I'm somewhat curious to see if the ntor benchmark also is faster with my additions, but since the donna code appears to be getting built correctly by clang, I'm 99% sure the table based precomputation stuff is faster (as intended).
No worries, better to catch incompatibilities at this stage.
By the way, .gitignore probably needs an entry for
src/ext/ed25519/donna/libed25519_donna.a
It seems to already have wildcard entries for other object files produced during the process.
Major changes are, that I squash/rebased things, and restructured how to handle the tor specific code in donna slightly (ed25591_donna_tor.h, ed25519_tor.c instead of chainsawing up the latter).
This should have all the fixes for the issues found by teor except for the clang static analysis garbage value thing which I assume is a false positive.

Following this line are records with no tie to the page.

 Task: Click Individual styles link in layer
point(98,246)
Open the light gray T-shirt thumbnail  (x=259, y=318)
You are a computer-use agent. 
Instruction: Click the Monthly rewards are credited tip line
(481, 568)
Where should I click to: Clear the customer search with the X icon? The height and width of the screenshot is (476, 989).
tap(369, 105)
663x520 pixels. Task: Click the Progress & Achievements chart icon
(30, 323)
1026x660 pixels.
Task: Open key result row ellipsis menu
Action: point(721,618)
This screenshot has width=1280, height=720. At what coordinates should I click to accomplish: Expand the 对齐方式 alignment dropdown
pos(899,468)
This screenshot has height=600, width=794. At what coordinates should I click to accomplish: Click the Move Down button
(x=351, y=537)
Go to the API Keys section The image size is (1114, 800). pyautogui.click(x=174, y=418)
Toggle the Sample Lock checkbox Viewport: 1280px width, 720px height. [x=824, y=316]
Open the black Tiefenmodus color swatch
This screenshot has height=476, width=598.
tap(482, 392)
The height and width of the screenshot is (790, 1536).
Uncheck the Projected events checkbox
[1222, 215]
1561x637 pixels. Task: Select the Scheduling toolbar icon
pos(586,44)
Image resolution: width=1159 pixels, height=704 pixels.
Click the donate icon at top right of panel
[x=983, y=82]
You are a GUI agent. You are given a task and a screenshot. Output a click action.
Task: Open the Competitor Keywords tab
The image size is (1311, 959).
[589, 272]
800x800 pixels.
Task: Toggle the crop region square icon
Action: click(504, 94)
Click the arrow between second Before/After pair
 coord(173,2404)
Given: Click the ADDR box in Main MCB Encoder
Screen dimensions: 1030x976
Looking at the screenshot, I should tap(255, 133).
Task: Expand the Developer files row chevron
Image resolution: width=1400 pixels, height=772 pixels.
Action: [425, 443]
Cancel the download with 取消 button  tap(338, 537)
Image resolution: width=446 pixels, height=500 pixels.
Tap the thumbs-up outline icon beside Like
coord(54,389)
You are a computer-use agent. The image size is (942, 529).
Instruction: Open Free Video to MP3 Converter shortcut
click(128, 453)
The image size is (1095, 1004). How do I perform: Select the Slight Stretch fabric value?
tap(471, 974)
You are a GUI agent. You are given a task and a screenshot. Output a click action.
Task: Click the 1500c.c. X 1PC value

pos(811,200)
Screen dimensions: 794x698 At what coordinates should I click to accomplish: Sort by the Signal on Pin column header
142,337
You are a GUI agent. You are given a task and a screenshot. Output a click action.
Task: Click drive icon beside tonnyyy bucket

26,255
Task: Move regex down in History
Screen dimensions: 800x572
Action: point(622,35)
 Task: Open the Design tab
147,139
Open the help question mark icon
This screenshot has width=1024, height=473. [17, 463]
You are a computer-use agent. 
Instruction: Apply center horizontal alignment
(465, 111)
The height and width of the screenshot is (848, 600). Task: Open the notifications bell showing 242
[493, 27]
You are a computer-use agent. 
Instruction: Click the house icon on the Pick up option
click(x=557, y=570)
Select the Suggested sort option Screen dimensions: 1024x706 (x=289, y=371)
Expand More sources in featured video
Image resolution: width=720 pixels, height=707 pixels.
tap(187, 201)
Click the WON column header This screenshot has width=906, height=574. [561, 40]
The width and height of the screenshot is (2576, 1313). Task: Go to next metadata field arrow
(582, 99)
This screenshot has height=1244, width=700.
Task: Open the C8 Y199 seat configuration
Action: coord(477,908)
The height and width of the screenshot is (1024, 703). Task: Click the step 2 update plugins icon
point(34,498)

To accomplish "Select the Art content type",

I opted to solve the asan issue by disabling inline assembly entirely in donna for asan enabled builds. Performance is going to be horrific anyway, so might as well sanitize something.
I'll wait for nickm to get back from vacation at this point, unless the various random people find more issues (unlikely?). I'm inclined to say "use my branch or something that approximates it for the entirely of 0.2.7's lifespan, then yank ref10 in the 0.2.8-alpha timeframe", but that would be more of a nickm call than anything else.
I believe that clang static analyzer complains about garbage values because it doesn't know the length of the char * buffers passed in to ed25519_donna_keygen and ed25519_donna_sign.
As far as I can tell, clang assumes that char *'s are NUL-terminated strings, and expects to see a strlen or similar call. So it gets confused when the byte buffers are walked in 4-byte chunks, up to 64 bytes. (And I'm not sure it's a simple matter to convince clang how that the buffers are 64 bytes, nor do I feel it's a particularly productive activity.)
Yawning, would you mind if we added a comment to those two functions about the spurious errors?
It would save the effort of someone tracking them down again.
But I really don't mind either way.
Yawning, would you mind if we added a comment to those two functions about the spurious errors?
It would save the effort of someone tracking them down again.
But I really don't mind either way.
I don't mind at this point since I split off the tor version of the ed25519 code into it's own file when I did the squash/rebase, mostly for my sanity (In general I want to try to minimize changes to the code that's still common with upstream, but this stuff is mostly tor specific). There's a giant comment describing what our external interface does, is that where something like this should be, or should the comment(s) live inside each function?
They'd be most helpful in each function, where the errors are logged by clang sanitizer.
I'm now confused as to which functions exactly produce the errors, possibly because I moved code around etc. Additionally, I'm not exactly sure if I buy the explanation that Clang wants a strlen, since assuming unsigned char * is a NUL-terminated string seems like a rather poor assumption to be making in the first place.
I'm going to leave things as is, we can always add comments later as needed.